Make vs Activepieces: Welches für kleine Teams

Activepieces verarbeitet derzeit über 400.000 automatisierte Workflows jeden Monat, während Make bei etwa 700.000 liegt. Aber die Anzahl der Workflows bringt keinen Wert, wenn das Tool nicht das richtige für Sie ist.

Funktion Make Activepieces
GitHub Stars Nicht verfügbar Nicht verfügbar
Forks Nicht verfügbar Nicht verfügbar
Offene Probleme Nicht verfügbar Nicht verfügbar
Lizenz Kaufversion Open Source
Letztes Veröffentlichungsdatum Oktober 2023 November 2023
Startpreis $9/Monat Kostenlos

Tool A im Detail: Make

Make ist eine Automatisierungsplattform, die entwickelt wurde, um verschiedene Apps zu verbinden und Workflows zu optimieren. Sie ermöglicht es Nutzern, komplexe automatisierte Workflows zu erstellen, die eine Reihe von Aktionen basierend auf bestimmten Kriterien auslösen können. Mit ihrer visuellen Oberfläche können Sie einen Workflow durch Drag-and-Drop von Blöcken erstellen. Für kleine Teams kann es alles von der Versendung von Benachrichtigungen bis hin zur Generierung von Berichten abwickeln und entlastet Ihr Team von sich wiederholenden Aufgaben.

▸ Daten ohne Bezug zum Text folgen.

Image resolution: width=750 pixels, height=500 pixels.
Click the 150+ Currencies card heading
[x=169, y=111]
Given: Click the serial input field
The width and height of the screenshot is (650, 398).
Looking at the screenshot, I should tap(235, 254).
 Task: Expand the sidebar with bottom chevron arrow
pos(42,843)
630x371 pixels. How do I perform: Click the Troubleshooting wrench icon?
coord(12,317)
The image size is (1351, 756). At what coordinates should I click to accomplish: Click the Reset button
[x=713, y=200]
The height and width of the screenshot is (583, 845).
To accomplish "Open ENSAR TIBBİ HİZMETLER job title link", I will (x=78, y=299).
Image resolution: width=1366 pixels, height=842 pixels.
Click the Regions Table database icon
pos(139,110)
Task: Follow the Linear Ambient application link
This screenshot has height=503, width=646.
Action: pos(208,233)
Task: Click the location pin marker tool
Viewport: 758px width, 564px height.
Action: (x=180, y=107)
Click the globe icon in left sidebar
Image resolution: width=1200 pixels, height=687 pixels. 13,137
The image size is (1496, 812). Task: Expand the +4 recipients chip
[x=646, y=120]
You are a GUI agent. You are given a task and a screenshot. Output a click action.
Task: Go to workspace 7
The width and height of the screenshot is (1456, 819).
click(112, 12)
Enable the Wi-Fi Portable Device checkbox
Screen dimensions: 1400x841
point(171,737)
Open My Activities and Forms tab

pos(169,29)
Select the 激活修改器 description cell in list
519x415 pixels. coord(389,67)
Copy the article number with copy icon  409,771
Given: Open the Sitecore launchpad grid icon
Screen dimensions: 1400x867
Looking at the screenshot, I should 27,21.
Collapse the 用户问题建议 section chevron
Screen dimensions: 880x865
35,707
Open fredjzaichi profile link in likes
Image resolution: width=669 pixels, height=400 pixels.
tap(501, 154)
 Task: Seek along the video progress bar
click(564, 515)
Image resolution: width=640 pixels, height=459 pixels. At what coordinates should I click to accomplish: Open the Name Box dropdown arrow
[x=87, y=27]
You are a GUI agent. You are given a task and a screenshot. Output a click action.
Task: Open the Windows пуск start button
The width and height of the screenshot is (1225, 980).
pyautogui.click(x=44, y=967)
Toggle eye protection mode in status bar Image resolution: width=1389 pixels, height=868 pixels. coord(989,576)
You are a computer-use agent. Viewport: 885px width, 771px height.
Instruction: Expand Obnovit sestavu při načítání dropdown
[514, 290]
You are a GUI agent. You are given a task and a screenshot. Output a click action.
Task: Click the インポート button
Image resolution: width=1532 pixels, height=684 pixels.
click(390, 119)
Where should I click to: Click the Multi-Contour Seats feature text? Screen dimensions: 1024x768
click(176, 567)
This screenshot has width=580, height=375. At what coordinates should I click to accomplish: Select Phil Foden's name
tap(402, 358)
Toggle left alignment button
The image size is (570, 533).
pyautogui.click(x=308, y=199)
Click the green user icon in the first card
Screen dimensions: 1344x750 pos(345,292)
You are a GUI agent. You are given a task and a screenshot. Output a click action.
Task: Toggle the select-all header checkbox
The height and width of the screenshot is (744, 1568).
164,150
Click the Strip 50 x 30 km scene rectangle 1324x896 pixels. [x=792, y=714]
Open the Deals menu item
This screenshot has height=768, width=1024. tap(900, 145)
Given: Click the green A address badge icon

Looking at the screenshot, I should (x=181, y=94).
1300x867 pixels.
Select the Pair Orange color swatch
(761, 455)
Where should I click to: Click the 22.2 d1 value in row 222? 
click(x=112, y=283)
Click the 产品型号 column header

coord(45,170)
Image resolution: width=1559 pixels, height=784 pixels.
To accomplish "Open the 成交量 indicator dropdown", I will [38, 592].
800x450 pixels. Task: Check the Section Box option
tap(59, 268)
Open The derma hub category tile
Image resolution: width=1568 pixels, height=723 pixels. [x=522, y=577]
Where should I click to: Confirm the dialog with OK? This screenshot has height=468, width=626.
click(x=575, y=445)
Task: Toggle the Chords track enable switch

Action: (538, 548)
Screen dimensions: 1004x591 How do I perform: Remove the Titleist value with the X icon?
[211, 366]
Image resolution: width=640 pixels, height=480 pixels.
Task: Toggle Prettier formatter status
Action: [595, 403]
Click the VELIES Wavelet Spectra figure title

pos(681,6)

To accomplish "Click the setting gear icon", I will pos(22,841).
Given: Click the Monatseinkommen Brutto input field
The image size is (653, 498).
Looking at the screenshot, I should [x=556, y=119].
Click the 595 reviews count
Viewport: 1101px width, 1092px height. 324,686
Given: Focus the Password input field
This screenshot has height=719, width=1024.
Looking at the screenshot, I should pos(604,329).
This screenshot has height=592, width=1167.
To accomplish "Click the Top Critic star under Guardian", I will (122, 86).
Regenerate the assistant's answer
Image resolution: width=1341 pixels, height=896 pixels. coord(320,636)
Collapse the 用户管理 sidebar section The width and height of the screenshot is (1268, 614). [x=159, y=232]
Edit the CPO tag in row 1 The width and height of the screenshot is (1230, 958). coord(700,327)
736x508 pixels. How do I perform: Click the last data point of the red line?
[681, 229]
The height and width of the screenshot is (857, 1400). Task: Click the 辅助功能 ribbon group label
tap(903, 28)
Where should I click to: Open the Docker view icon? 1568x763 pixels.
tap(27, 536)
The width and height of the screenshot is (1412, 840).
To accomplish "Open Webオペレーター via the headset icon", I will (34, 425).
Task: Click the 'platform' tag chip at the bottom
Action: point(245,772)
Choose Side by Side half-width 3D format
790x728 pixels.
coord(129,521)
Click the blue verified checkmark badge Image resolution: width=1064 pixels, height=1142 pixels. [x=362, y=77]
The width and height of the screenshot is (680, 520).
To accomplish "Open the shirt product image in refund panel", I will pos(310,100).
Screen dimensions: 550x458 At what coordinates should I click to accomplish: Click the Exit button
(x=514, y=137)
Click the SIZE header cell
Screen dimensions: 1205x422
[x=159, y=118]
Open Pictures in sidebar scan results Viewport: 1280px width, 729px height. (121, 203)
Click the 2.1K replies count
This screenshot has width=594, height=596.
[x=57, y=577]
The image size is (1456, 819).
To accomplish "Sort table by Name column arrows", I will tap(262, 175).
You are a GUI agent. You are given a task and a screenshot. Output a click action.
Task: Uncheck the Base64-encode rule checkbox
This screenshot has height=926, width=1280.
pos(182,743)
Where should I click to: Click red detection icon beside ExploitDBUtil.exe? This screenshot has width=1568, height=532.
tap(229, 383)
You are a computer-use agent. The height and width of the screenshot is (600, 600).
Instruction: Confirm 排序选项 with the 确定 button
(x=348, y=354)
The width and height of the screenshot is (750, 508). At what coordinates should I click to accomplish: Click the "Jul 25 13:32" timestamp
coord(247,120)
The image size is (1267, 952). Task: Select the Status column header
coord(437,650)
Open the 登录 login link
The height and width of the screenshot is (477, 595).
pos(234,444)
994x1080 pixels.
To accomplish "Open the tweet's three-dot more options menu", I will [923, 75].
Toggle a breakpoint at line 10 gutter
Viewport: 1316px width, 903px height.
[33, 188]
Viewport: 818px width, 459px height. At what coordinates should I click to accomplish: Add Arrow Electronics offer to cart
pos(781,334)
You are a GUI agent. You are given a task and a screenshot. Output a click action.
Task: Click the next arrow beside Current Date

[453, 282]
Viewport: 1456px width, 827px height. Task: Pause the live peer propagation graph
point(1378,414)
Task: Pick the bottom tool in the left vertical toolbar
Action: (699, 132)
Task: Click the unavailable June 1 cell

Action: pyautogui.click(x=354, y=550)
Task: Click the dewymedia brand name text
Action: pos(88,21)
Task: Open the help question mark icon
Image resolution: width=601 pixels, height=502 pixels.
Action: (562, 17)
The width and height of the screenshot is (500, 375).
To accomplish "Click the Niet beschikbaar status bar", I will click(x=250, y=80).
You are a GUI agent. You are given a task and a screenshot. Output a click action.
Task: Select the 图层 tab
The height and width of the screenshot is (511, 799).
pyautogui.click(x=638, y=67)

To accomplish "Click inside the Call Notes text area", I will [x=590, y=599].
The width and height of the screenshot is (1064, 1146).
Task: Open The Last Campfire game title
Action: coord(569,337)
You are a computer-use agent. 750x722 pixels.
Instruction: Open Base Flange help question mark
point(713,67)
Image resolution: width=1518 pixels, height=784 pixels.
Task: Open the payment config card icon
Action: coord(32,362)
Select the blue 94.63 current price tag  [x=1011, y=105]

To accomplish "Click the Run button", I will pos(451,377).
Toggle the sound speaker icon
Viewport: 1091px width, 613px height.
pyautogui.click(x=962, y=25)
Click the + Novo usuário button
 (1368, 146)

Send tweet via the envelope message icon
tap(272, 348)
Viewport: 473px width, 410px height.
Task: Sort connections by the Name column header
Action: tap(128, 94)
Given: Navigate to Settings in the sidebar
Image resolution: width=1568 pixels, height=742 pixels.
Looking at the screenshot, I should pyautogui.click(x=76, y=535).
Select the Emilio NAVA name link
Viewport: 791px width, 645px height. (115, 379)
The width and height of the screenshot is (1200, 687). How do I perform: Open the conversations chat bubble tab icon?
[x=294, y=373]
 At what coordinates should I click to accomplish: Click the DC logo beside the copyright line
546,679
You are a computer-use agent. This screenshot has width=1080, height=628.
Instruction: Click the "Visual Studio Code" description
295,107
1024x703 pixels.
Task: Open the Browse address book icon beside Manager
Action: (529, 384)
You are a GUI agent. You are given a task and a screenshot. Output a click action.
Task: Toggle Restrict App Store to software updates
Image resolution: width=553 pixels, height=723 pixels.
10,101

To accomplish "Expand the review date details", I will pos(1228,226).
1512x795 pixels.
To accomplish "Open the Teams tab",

# Beispielcode zur Simulation einer grundlegenden Workflow-Einrichtung in Make
# Trigger: Neuer Google Sheet-Eintrag
onNewEntry -> sendSlackNotification("Neuer Eintrag hinzugefügt!")

Was gut an Make ist

Was schlecht an Make ist

Aber hier ist der Haken: Jedes Mal, wenn Sie ein Modul oder eine Aktion hinzufügen, steigt der Preis. Das kann eine echte Belastung werden, wenn Sie wachsen. Ganz zu schweigen davon, dass die Lernkurve für einige der fortgeschritteneren Funktionen steil ist. Die Verwaltung von bedingter Logik ist nicht so intuitiv, wie sie sein könnte, was Benutzer frustrieren kann, insbesondere wenn sie unter Druck stehen. Vergessen wir nicht, dass die Leistung manchmal nachlässt; wenn Ihr Workflow zu komplex wird, kann er erheblich langsamer werden.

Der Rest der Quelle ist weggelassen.